Fujihara Masahiko, Haramitsu Yuichi, Ohshimo Kenji, Yazu Yuko, Izumi Eri, Higashimori Akihiro, Yokoi Yoshiaki
Department of Cardiology, Kishiwada Tokushukai Hospital, 4-27-1 Kamori-cho, Kishiwada, Osaka, 596-8522, Japan.
Department of Medicine and Biosystemic Science, Faculty of Medicine, Kyushu University, Fukuoka, Japan.
Cardiovasc Interv Ther. 2017 Jul;32(3):233-240. doi: 10.1007/s12928-016-0409-x. Epub 2016 Jul 18.
To assess the safety and efficacy of routine use of ultrasound-guided puncture and the use of vascular closure device (VCD) in patients undergoing endovascular therapy (EVT) through femoral access. This was a single-center, non-randomized clinical study that enrolled 513 patients undergoing EVT via femoral artery access in which hemostasis was achieved using VCDs (406-patient EXOSEAL arm and 107-patient PROGLIDE arm). All cases were performed by routine use of ultrasound-guided access. The primary endpoint was the achievement of hemostasis without periprocedural and 30-day incidence of major or minor access site-related complications. The primary endpoint was achieved in 91.6 % of the cases (470/513) with a higher success rate in the EXOSEAL arm (93.6). Major complications were observed in 5 patients (0.9 %) in total cohort and 3 patients (0.7 %) treated with EXOSEAL arm vs. 2 patients (1.8 %) with PROGLIDE arm (p = 0.32).
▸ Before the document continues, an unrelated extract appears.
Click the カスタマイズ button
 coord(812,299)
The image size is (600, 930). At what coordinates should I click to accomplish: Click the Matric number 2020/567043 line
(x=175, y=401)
Combined treatment two VCDs with the routine ultrasound guidance access for patients who underwent the EVT procedure showed high efficacy and safety outcomes.
评估在接受经股动脉入路血管内治疗(EVT)的患者中常规使用超声引导穿刺及血管闭合装置(VCD)的安全性和有效性。这是一项单中心、非随机的临床研究,纳入了513例经股动脉入路接受EVT的患者,其中使用VCD实现止血(406例患者在EXOSEAL组,107例患者在PROGLIDE组)。所有病例均通过常规使用超声引导入路进行。主要终点是实现止血且无围手术期及30天内主要或次要穿刺部位相关并发症的发生率。91.6%的病例(470/513)达到了主要终点,EXOSEAL组成功率更高(93.6%)。在整个队列中,共5例患者(0.9%)出现主要并发症,EXOSEAL组治疗的患者中有3例(0.7%),而PROGLIDE组有2例患者(1.8%)(p = 0.32)。对于接受EVT手术的患者,在常规超声引导入路的基础上联合使用两种VCD显示出高疗效和安全性结果。